Development of Directed-Assembly Based Printing Process for Electronics, Sensing, and Material Applicatio

A new high-rate directed assembly based nanomanufacturing process has been developed at the NSF Center for High-rate Nanomanufacturing to print electronics and sensors on flexible nano-enabled devices using reusable templates. These 'damascene templates' are designed to achieve not only a flat topographical surface consisting of conductive patterns and insulated areas but also multi-scale (macro/micro/nano) size conductive patterns having the same electric potential during electrophoretic assembly, thereby allowing uniform assembly and high yield transfer of nanomaterials. The governing parameters for this printing process, such as the surface energy of damascene templates, applied potential during electrophoretic assembly, temperature and pressure for transferring nanomaterials have been investigated.
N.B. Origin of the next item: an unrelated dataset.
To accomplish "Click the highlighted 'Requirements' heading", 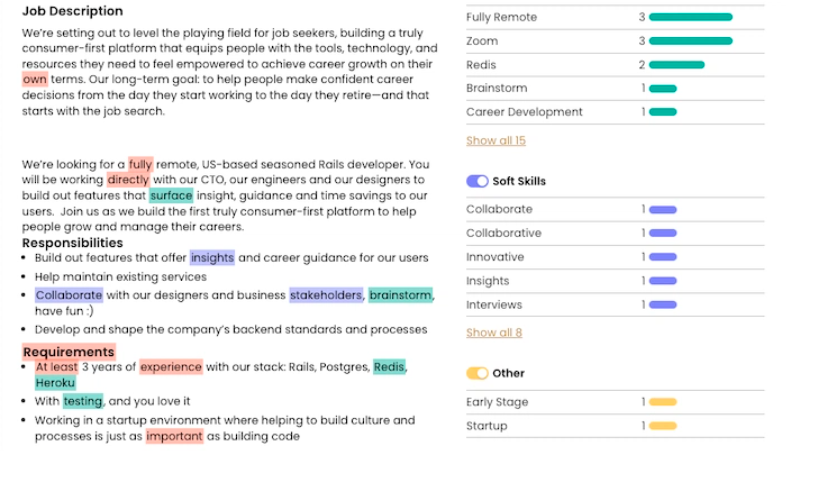I will tap(69, 352).
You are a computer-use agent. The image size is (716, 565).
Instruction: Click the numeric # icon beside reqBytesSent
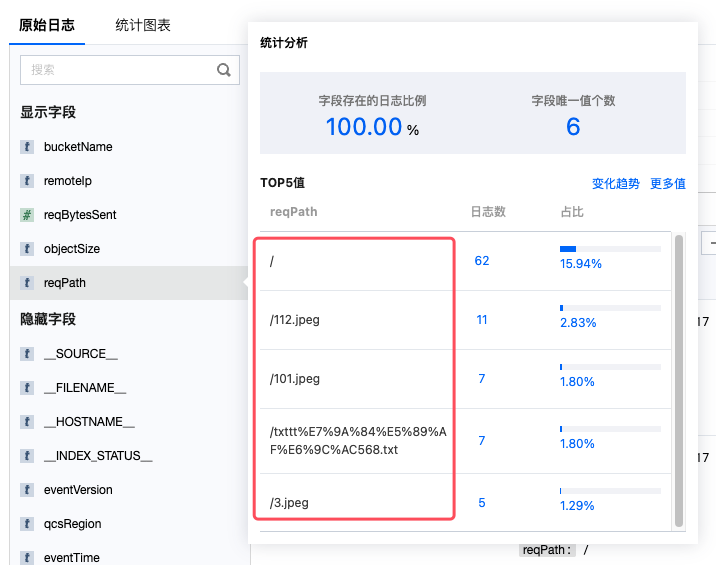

We have also demonstrated that Offset Printing using damascene templates is highly compatible with various nanomaterials such as carbon nanotubes (CNT), silica nanoparticles, and numerous polymers.;There are many challenges to making such a scalable template based nanoscale printing process. First, damascene templates must be large scale and have multi-scale (macro/micro/nano) conductive patterns on a perfectly flat surface. A flat surface is essential to obtaining high yield transfer, and a CMP (Chemical Mechanical Polishing) process is used to achieve it. Unfortunately, CMP processes are not suitable for large scale templates and multi scale conductive patterns because they are limited by wafer size and have inherent defects, 'dishing' and 'erosion', which happen when the template has different sized patterns with different materials. Developing new fabrication processes for damascene templates could overcome these problems by replacement of CMP with more suitable techniques.;A multi-layer transfer printing process for printing different devices using various nanomaterials has been developed. This is important for developing printed applications using Offset Printing such as flexible transistors, antennas, chemical and biological sensors, and metal circuit printing. This work enables high-rate manufacturing of nanomaterial devices in various fields such as a mobile product, flexible displays, biosensor, and energy harvesting.